Nguyen et al.은 그물 적혈구(적혈구의 전구체)의 분화 과정에서 일어나는 극적인 분해 리모델링의 기저에 있는 메커니즘을 해독하고자 했다[3]. 이 리모델링 과정 중에 리보좀 및 다양한 그물 적혈구 단백질이 사라지는데, 그럼으로써 산소를 나르는 데 최적화된, 고도로 전문화되고 단순화된 단백질체(98%가 헤모글로빈으로 이루어짐)가 만들어진다. 이 연구진의 시작점은 UBE2O에 해당하는 유전자의 상염색체 열성 대립 유전자를 찾아내는 것이었는데, 이 열성 대립 유전자는 쥐에서 빈혈을 일으킨다. UBE2O는 보통 목표 단백질에 유비퀴틴을 붙이는 일을 수행하는 E2 유비퀴틴 접합 효소로, 흥미롭게도 적혈구 분화 과정에서 과발현된다. UBE2O를 발현하지 않는 그물 적혈구(ube2O^-/-)를 사용하여, 이들은 (헤모글로빈의 구성 요소인) 고아 α 글로빈이 프로테아좀에 의해 분해될 수 있도록 UBE2O가 고아 α 글로빈에 여러 개의 단분자 유비퀴틸기를 붙인다는 것을 찾아냈다.

이 연구진은 또한 리보좀 단백질(여러 개의 리보좀 단백질이 모여 단백질을 만들어내는 리보좀 복합체를 형성한다)이 UBE2O의 주된 반응물임을 알아냈다. 야생형과 ube2O^-/- 그물 적혈구의 체외(ex vivo) 배양액으로부터, (그물 적혈구가 분화되어 적혈구를 만드는 과정의 후반부를 특징 짓는) 리보좀의 소멸은 UBE2O와 프로테아좀 둘 다의 활동 때문임이 밝혀졌다. 따라서 UBE2O의 이러한 활동의 결과, 그물 적혈구 안에 이미 존재하는 단백질들은 분해되고, 적혈구에서 관찰되는 바 (리보좀에 의해 매개되는) 단백질 형성은 하향조절된다. 게다가, UBE2O의 과발현만으로도 적혈구가 아닌 세포들에서 리보좀 분해가 일어난다. 시험관(in vitro) 생화학 데이터는 UBE2O가 반응물 인식 능력이 있음을 지지하는데, 이 능력은 대개 E3 유비퀴틴 연결 효소가 보이는 것이다. 이 연구는 이 효소 하나가 다양한 단백질의 파괴 과정에서 갖는 중요성을 명백하게 보였으며, UBE2O이 다양한 반응물을 정확하게 인식하는 능력은 품질 관리 경로 또한 보이는 특성이다.
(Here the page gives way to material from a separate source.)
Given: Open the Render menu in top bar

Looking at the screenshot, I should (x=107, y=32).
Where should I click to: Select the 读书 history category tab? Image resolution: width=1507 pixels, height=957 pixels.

UBE2O와 품질 관리 사이의 관련성은 Yanagitani et al.에 의해 수립되었다. 이러한 경로들 너머의 메커니즘을 이해하려는 노력의 일환으로, 연구진은 세 개의 아르지닌 잔기가 삽입된 막 투과 단백질(transmembrane protein)에 해당하는 인공 기질에 유비퀴틸기가 부착되었는지 확인하는 무세포 검사법(cell-free assay)을 개발했다. 이 기질은 이전에 알려진 많은 품질 관리 분자 기계 중 어느 것에도 반응하지 않았다. 그 대신, UBE2O가 (E1 효소, 유비퀴틴, ATP가 있는 환경에서) 이 인공 기질 뿐 아니라 다른 잘못 접힌 단백질들을 인식하고 유비퀴틸기를 부착하는 필수충분조건임이 밝혀졌다. 이 놀라운 E2 유비퀴틴 접합 효소는 또한 특이성을 불러오는 E3 연결 효소인 것 같았다. 후속 시험관 연구에서 UBE2O의 보존된 도메인들이 단백질의 소수성 영역을 인식하는 넓은 범위의 능력을 가지고 있고, 그 결과 이곳에 여러 개의 단분자 유비퀴틴이 부착된다는 것이 밝혀졌다. Nguyen et al.과 마찬가지로, 이들은 UBE2O이 고아 α 글로빈에 유비퀴틴을 부착한다는 것을 찾아냈다. 이들은 또한 새로 만들어진 리보좀 단백질들이 핵으로 수송되어 리보좀 구성요소에 포함되지 않는다면, 분해될 수 있도록 UBE2O에 의해 인식되어 유비퀴틴이 부착된다는 것을 알아냈다.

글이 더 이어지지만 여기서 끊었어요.